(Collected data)
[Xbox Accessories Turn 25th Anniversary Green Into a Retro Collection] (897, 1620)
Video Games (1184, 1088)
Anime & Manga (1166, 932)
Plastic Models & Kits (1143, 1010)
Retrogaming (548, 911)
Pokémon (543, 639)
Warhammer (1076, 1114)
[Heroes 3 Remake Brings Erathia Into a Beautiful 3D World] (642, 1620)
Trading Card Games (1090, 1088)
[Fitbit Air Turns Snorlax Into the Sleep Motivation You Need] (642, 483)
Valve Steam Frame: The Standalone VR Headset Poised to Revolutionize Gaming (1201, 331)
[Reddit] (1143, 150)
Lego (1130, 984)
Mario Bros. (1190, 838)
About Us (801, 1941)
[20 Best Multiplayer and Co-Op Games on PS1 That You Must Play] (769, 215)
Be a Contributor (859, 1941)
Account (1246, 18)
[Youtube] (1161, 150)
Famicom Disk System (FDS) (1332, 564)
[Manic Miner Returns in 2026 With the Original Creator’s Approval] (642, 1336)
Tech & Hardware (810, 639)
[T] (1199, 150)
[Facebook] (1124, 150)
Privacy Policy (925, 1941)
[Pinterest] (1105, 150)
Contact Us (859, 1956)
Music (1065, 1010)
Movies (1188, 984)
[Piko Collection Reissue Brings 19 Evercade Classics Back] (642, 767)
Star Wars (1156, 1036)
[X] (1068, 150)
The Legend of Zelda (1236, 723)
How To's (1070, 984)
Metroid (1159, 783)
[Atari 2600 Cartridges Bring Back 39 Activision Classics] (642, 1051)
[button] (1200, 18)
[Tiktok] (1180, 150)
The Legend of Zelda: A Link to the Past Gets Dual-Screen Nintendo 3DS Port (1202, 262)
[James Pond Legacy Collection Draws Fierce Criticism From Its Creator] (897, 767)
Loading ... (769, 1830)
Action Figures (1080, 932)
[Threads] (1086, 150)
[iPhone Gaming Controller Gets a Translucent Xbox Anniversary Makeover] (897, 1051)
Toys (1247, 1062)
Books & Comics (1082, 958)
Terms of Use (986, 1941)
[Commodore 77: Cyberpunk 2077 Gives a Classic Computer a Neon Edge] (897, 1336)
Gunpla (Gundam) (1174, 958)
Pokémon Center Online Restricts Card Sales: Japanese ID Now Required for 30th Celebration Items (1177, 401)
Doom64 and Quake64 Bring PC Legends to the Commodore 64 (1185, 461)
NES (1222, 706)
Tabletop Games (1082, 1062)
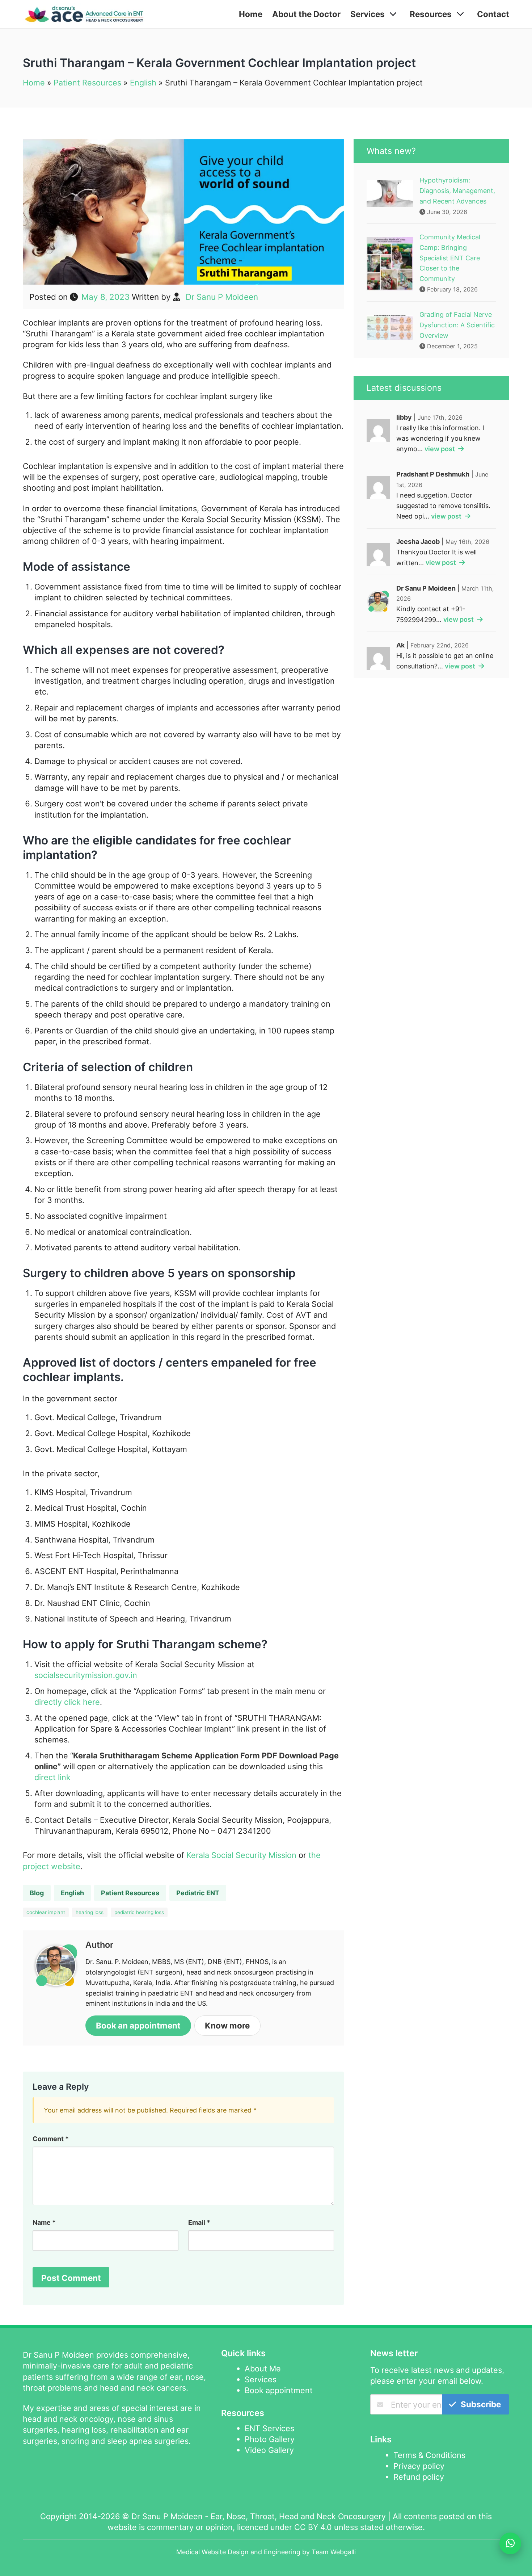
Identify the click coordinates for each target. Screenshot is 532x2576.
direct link (52, 1777)
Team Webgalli (334, 2552)
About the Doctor (306, 14)
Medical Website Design (212, 2552)
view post (440, 449)
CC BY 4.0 (313, 2527)
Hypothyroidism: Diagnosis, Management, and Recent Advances (457, 190)
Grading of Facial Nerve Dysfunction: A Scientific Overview (457, 325)
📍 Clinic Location (435, 2481)
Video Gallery (269, 2450)
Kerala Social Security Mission (241, 1855)
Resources (431, 14)
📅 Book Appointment (440, 2493)
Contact (493, 14)
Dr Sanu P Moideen (222, 297)
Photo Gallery (270, 2439)
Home (250, 14)
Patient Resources (87, 82)
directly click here (67, 1702)
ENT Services (269, 2428)
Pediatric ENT (197, 1893)
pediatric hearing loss (139, 1912)
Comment (51, 2139)
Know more (227, 2025)
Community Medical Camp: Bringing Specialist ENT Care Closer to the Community (449, 257)
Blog (37, 1893)
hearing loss (90, 1912)
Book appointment (279, 2390)
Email (199, 2222)
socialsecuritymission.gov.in (85, 1675)
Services (367, 14)
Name (44, 2222)
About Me (263, 2368)
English (143, 82)
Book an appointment (138, 2025)
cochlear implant (45, 1912)
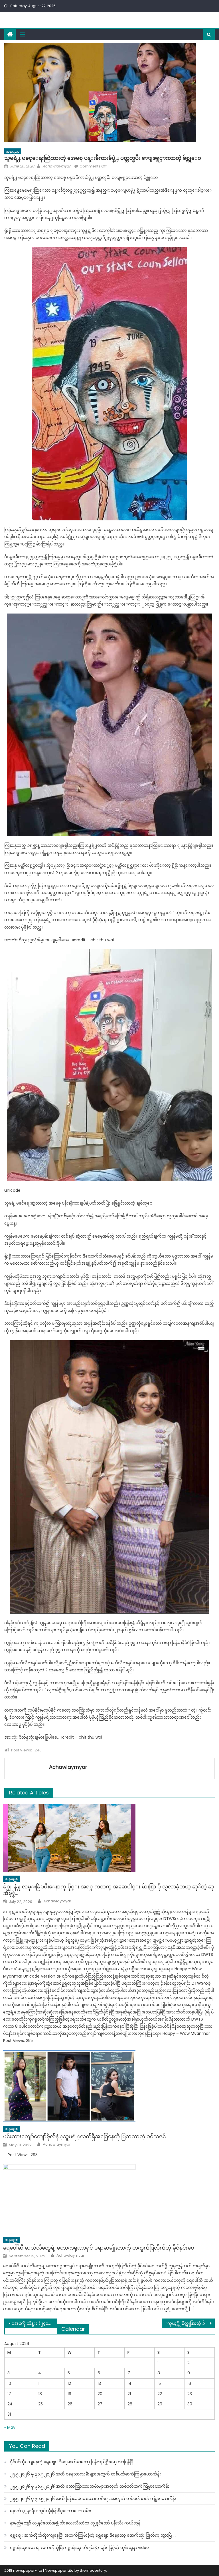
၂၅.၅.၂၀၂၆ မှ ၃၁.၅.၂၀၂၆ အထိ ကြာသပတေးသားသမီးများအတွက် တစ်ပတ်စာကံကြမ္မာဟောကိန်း (93, 2498)
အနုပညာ (12, 151)
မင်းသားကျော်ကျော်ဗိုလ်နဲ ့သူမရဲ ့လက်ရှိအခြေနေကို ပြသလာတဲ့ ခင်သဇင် (84, 2136)
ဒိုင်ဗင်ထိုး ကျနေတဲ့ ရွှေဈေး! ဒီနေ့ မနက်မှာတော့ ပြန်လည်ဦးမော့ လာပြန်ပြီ (71, 2462)
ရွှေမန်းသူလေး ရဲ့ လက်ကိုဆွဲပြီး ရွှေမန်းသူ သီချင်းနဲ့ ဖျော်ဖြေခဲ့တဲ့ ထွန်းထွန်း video (79, 2547)
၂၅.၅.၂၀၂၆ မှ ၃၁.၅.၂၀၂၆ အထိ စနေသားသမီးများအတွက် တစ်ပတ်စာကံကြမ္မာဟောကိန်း (85, 2474)
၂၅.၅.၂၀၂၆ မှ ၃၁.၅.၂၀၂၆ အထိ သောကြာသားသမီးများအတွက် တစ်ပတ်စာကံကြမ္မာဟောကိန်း (89, 2486)
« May (9, 2427)
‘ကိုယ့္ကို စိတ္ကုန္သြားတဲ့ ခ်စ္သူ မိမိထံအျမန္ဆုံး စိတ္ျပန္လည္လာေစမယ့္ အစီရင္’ (190, 2323)
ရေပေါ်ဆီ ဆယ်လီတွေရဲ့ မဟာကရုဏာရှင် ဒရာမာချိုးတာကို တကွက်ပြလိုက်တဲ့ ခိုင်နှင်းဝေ (98, 2247)
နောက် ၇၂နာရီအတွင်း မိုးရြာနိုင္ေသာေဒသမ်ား (51, 2511)
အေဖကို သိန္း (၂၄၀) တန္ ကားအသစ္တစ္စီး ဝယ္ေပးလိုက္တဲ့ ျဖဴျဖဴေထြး (34, 2323)
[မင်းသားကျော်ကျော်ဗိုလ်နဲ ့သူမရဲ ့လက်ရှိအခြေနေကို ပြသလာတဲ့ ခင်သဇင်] (109, 2086)
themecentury (93, 2570)
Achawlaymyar (56, 166)
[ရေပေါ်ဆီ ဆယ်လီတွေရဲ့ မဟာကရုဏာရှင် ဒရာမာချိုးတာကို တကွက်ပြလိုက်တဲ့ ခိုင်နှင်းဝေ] (109, 2198)
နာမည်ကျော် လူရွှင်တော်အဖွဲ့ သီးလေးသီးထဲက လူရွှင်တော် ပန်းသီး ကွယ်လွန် (75, 2523)
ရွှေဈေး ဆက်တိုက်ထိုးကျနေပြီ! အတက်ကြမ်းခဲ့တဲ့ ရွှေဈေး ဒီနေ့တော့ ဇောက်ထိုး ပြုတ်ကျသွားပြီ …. (93, 2535)
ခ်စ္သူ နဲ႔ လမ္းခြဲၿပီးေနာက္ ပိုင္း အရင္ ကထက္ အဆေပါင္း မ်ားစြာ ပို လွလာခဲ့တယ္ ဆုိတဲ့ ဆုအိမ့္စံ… (108, 1890)
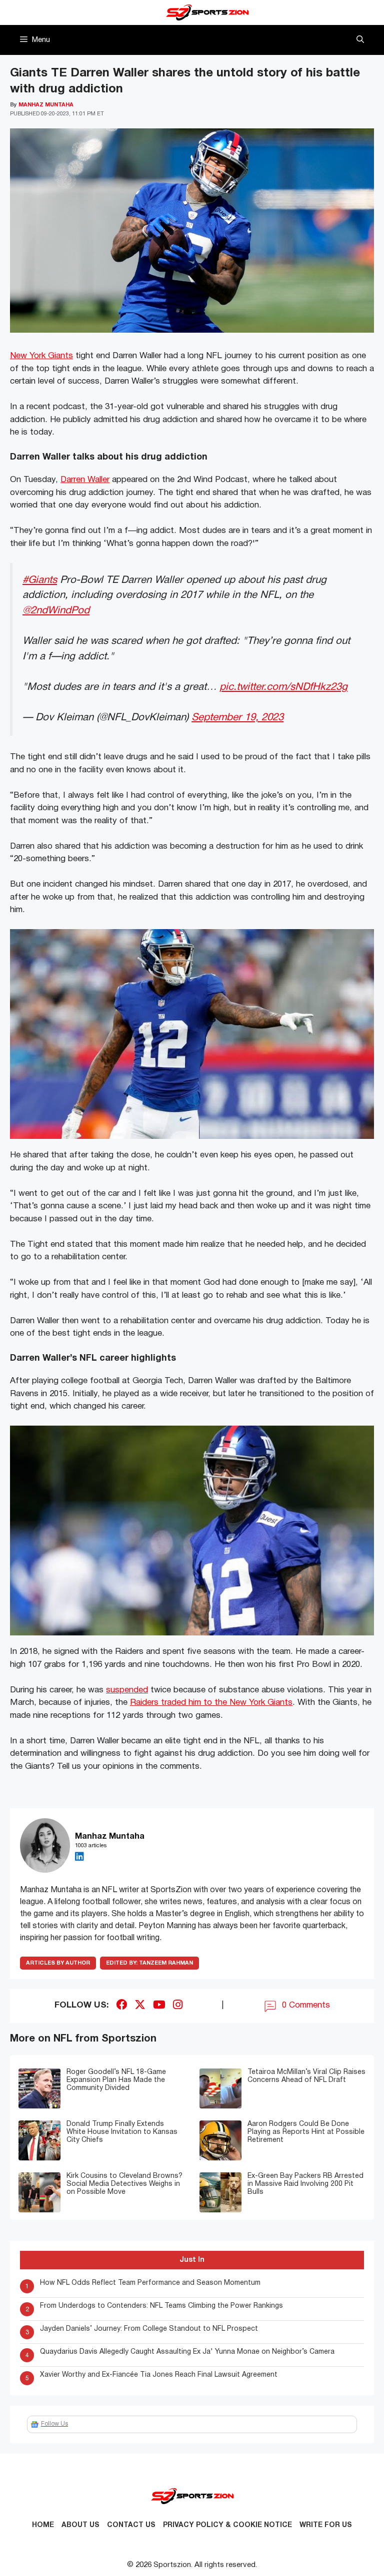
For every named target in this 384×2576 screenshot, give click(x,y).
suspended (127, 1690)
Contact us (131, 2525)
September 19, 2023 (238, 717)
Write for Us (326, 2525)
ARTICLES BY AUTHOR (58, 1963)
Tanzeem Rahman (149, 1963)
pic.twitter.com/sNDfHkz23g (284, 687)
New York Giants (41, 356)
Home (43, 2525)
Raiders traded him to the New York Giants (211, 1702)
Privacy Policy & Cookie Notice (227, 2525)
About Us (81, 2525)
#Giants (39, 580)
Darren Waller (85, 480)
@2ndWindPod (56, 610)
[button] (360, 39)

The problem -> Once the pictures are set aside, repeat the remaining data word for word.

Solution ->
[Xbox Accessories Turn 25th Anniversary Green Into a Retro Collection] (897, 1620)
Video Games (1184, 1088)
Anime & Manga (1166, 932)
Plastic Models & Kits (1143, 1010)
Retrogaming (548, 911)
Pokémon (543, 639)
Warhammer (1076, 1114)
[Heroes 3 Remake Brings Erathia Into a Beautiful 3D World] (642, 1620)
Trading Card Games (1090, 1088)
[Fitbit Air Turns Snorlax Into the Sleep Motivation You Need] (642, 483)
Valve Steam Frame: The Standalone VR Headset Poised to Revolutionize Gaming (1201, 331)
[Reddit] (1143, 150)
Lego (1130, 984)
Mario Bros. (1190, 838)
About Us (801, 1941)
[20 Best Multiplayer and Co-Op Games on PS1 That You Must Play] (769, 215)
Be a Contributor (859, 1941)
Account (1246, 18)
[Youtube] (1161, 150)
Famicom Disk System (FDS) (1332, 564)
[Manic Miner Returns in 2026 With the Original Creator’s Approval] (642, 1336)
Tech & Hardware (810, 639)
[T] (1199, 150)
[Facebook] (1124, 150)
Privacy Policy (925, 1941)
[Pinterest] (1105, 150)
Contact Us (859, 1956)
Music (1065, 1010)
Movies (1188, 984)
[Piko Collection Reissue Brings 19 Evercade Classics Back] (642, 767)
Star Wars (1156, 1036)
[X] (1068, 150)
The Legend of Zelda (1236, 723)
How To's (1070, 984)
Metroid (1159, 783)
[Atari 2600 Cartridges Bring Back 39 Activision Classics] (642, 1051)
[button] (1200, 18)
[Tiktok] (1180, 150)
The Legend of Zelda: A Link to the Past Gets Dual-Screen Nintendo 3DS Port (1202, 262)
[James Pond Legacy Collection Draws Fierce Criticism From Its Creator] (897, 767)
Loading ... (769, 1830)
Action Figures (1080, 932)
[Threads] (1086, 150)
[iPhone Gaming Controller Gets a Translucent Xbox Anniversary Makeover] (897, 1051)
Toys (1247, 1062)
Books & Comics (1082, 958)
Terms of Use (986, 1941)
[Commodore 77: Cyberpunk 2077 Gives a Classic Computer a Neon Edge] (897, 1336)
Gunpla (Gundam) (1174, 958)
Pokémon Center Online Restricts Card Sales: Japanese ID Now Required for 30th Celebration Items (1177, 401)
Doom64 and Quake64 Bring PC Legends to the Commodore 64 (1185, 461)
NES (1222, 706)
Tabletop Games (1082, 1062)
Identify the click coordinates for each target. Screenshot is 532x2576.
direct link (52, 1777)
Team Webgalli (334, 2552)
About the Doctor (306, 14)
Medical Website Design (212, 2552)
view post (440, 449)
CC BY 4.0 (313, 2527)
Hypothyroidism: Diagnosis, Management, and Recent Advances (457, 190)
Grading of Facial Nerve Dysfunction: A Scientific Overview (457, 325)
📍 Clinic Location (435, 2481)
Video Gallery (269, 2450)
Kerala Social Security Mission (241, 1855)
Resources (431, 14)
📅 Book Appointment (440, 2493)
Contact (493, 14)
Dr Sanu P Moideen (222, 297)
Photo Gallery (270, 2439)
Home (250, 14)
Patient Resources (87, 82)
directly click here (67, 1702)
ENT Services (269, 2428)
Pediatric ENT (197, 1893)
pediatric hearing loss (139, 1912)
Comment (51, 2139)
Know more (227, 2025)
Community Medical Camp: Bringing Specialist ENT Care Closer to the Community (449, 257)
Blog (37, 1893)
hearing loss (90, 1912)
Book appointment (279, 2390)
Email (199, 2222)
socialsecuritymission.gov.in (85, 1675)
Services (367, 14)
Name (44, 2222)
About Me (263, 2368)
English (143, 82)
Book an appointment (138, 2025)
cochlear implant (45, 1912)
၂၅.၅.၂၀၂၆ မှ ၃၁.၅.၂၀၂၆ အထိ ကြာသပတေးသားသမီးများအတွက် တစ်ပတ်စာကံကြမ္မာဟောကိန်း (93, 2498)
အနုပညာ (12, 151)
မင်းသားကျော်ကျော်ဗိုလ်နဲ ့သူမရဲ ့လက်ရှိအခြေနေကို ပြသလာတဲ့ ခင်သဇင် (84, 2136)
ဒိုင်ဗင်ထိုး ကျနေတဲ့ ရွှေဈေး! ဒီနေ့ မနက်မှာတော့ ပြန်လည်ဦးမော့ လာပြန်ပြီ (71, 2462)
ရွှေမန်းသူလေး ရဲ့ လက်ကိုဆွဲပြီး ရွှေမန်းသူ သီချင်းနဲ့ ဖျော်ဖြေခဲ့တဲ့ ထွန်းထွန်း video (79, 2547)
၂၅.၅.၂၀၂၆ မှ ၃၁.၅.၂၀၂၆ အထိ စနေသားသမီးများအတွက် တစ်ပတ်စာကံကြမ္မာဟောကိန်း (85, 2474)
၂၅.၅.၂၀၂၆ မှ ၃၁.၅.၂၀၂၆ အထိ သောကြာသားသမီးများအတွက် တစ်ပတ်စာကံကြမ္မာဟောကိန်း (89, 2486)
« May (9, 2427)
‘ကိုယ့္ကို စိတ္ကုန္သြားတဲ့ ခ်စ္သူ မိမိထံအျမန္ဆုံး စိတ္ျပန္လည္လာေစမယ့္ အစီရင္’ (190, 2323)
ရေပေါ်ဆီ ဆယ်လီတွေရဲ့ မဟာကရုဏာရှင် ဒရာမာချိုးတာကို တကွက်ပြလိုက်တဲ့ ခိုင်နှင်းဝေ (98, 2247)
နောက် ၇၂နာရီအတွင်း မိုးရြာနိုင္ေသာေဒသမ်ား (51, 2511)
အေဖကို သိန္း (၂၄၀) တန္ ကားအသစ္တစ္စီး ဝယ္ေပးလိုက္တဲ့ ျဖဴျဖဴေထြး (34, 2323)
[မင်းသားကျော်ကျော်ဗိုလ်နဲ ့သူမရဲ ့လက်ရှိအခြေနေကို ပြသလာတဲ့ ခင်သဇင်] (109, 2086)
themecentury (93, 2570)
Achawlaymyar (56, 166)
[ရေပေါ်ဆီ ဆယ်လီတွေရဲ့ မဟာကရုဏာရှင် ဒရာမာချိုးတာကို တကွက်ပြလိုက်တဲ့ ခိုင်နှင်းဝေ] (109, 2198)
နာမည်ကျော် လူရွှင်တော်အဖွဲ့ သီးလေးသီးထဲက လူရွှင်တော် ပန်းသီး ကွယ်လွန် (75, 2523)
ရွှေဈေး ဆက်တိုက်ထိုးကျနေပြီ! အတက်ကြမ်းခဲ့တဲ့ ရွှေဈေး ဒီနေ့တော့ ဇောက်ထိုး ပြုတ်ကျသွားပြီ …. (93, 2535)
ခ်စ္သူ နဲ႔ လမ္းခြဲၿပီးေနာက္ ပိုင္း အရင္ ကထက္ အဆေပါင္း မ်ားစြာ ပို လွလာခဲ့တယ္ ဆုိတဲ့ ဆုအိမ့္စံ… (108, 1890)
For every named target in this 384×2576 screenshot, give click(x,y).
suspended (127, 1690)
Contact us (131, 2525)
September 19, 2023 (238, 717)
Write for Us (326, 2525)
ARTICLES BY AUTHOR (58, 1963)
Tanzeem Rahman (149, 1963)
pic.twitter.com/sNDfHkz23g (284, 687)
New York Giants (41, 356)
Home (43, 2525)
Raiders traded him to the New York Giants (211, 1702)
Privacy Policy & Cookie Notice (227, 2525)
About Us (81, 2525)
#Giants (39, 580)
Darren Waller (85, 480)
@2ndWindPod (56, 610)
[button] (360, 39)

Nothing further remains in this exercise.